**ASSIGNED TASK**:
In the records below, find the line with "The height and", then retype it and every following line exactly, stopping after the line with "Image resolution: width=868". Leave the pictures out.

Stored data
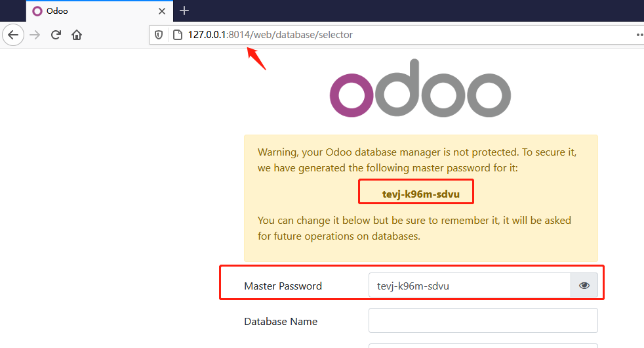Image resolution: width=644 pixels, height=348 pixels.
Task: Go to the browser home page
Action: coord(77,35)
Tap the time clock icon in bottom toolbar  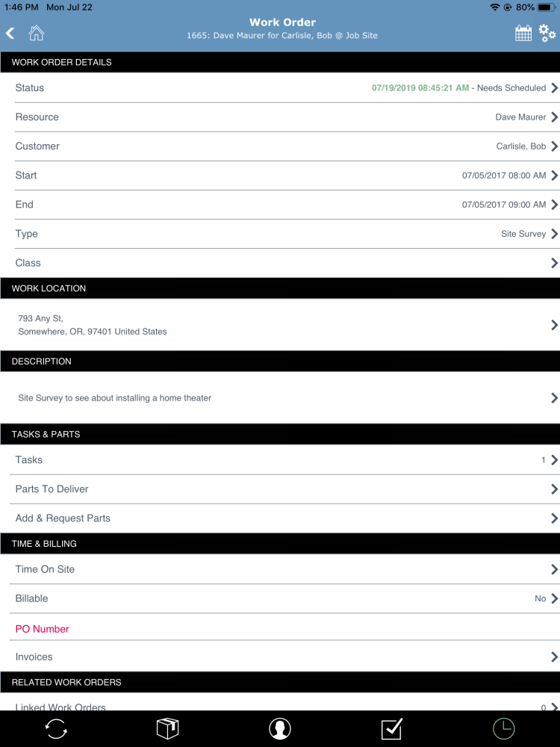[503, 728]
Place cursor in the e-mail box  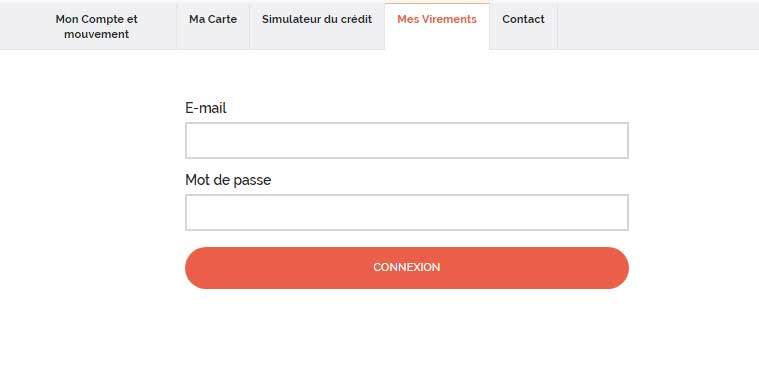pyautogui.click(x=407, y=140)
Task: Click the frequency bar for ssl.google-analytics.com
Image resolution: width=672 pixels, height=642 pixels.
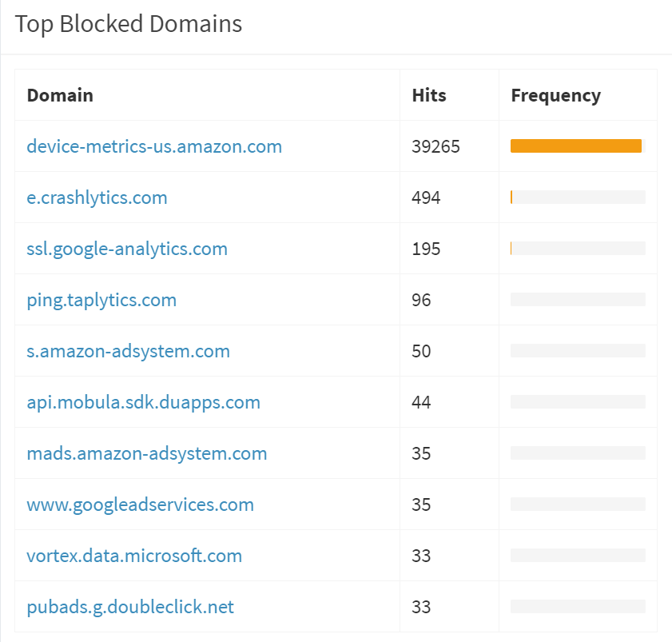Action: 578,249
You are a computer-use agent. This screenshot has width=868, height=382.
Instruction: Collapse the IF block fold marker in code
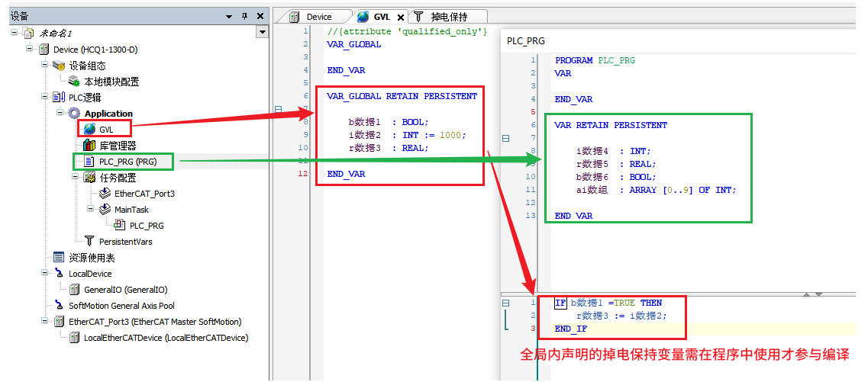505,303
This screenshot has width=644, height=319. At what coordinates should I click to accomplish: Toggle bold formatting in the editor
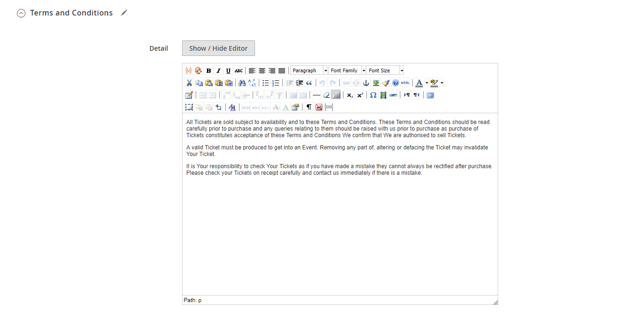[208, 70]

* * *

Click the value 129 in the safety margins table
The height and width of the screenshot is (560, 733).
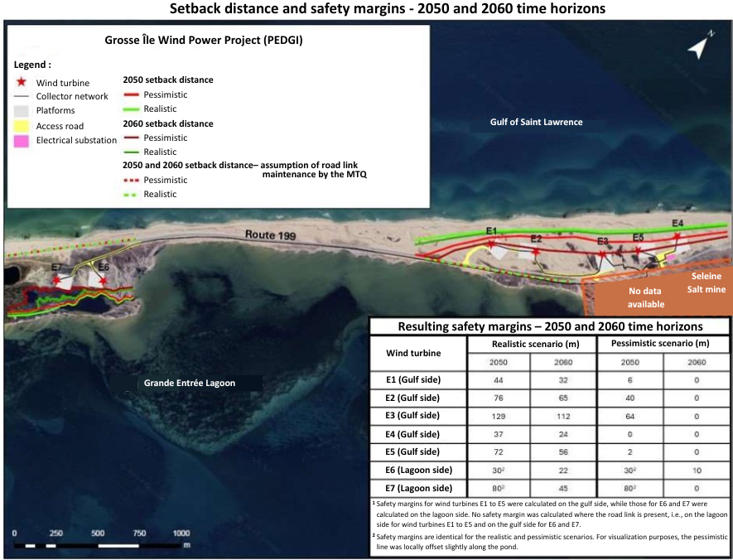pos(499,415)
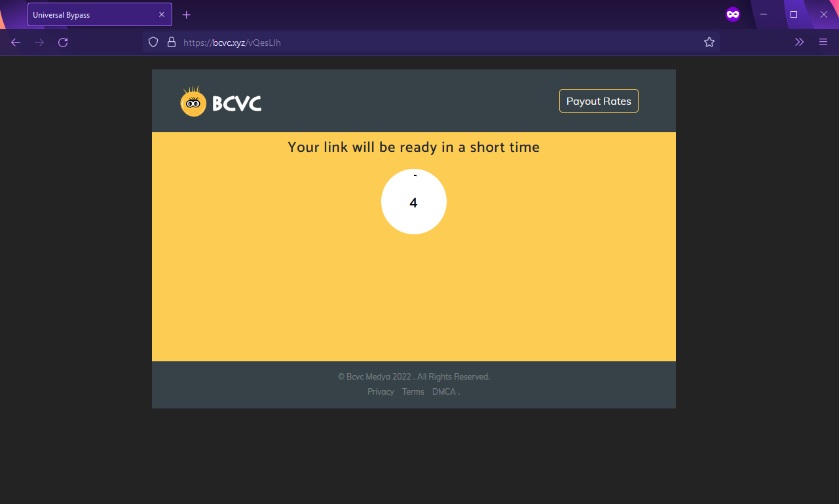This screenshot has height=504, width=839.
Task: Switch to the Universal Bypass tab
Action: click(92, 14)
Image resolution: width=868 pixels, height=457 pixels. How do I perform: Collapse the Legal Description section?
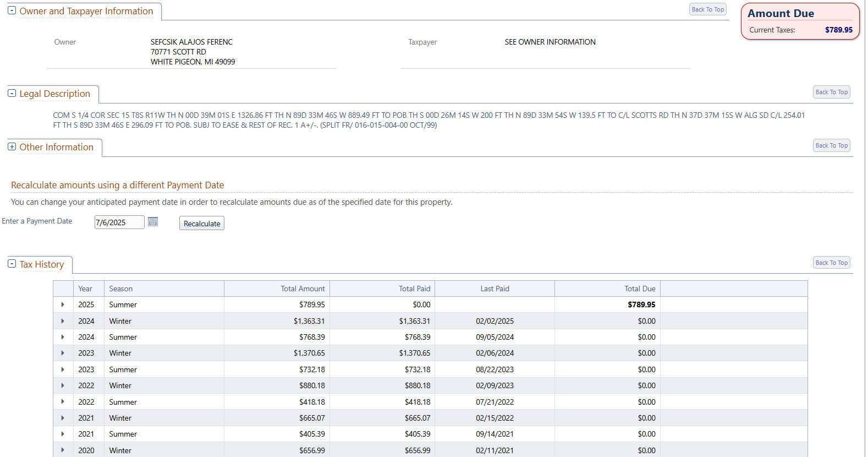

**SOLUTION TO THIS PROBLEM**:
The height and width of the screenshot is (560, 733).
pos(499,415)
This screenshot has height=504, width=839.
Task: Switch to the Universal Bypass tab
Action: click(92, 14)
Image resolution: width=868 pixels, height=457 pixels. How do I perform: Collapse the Legal Description section?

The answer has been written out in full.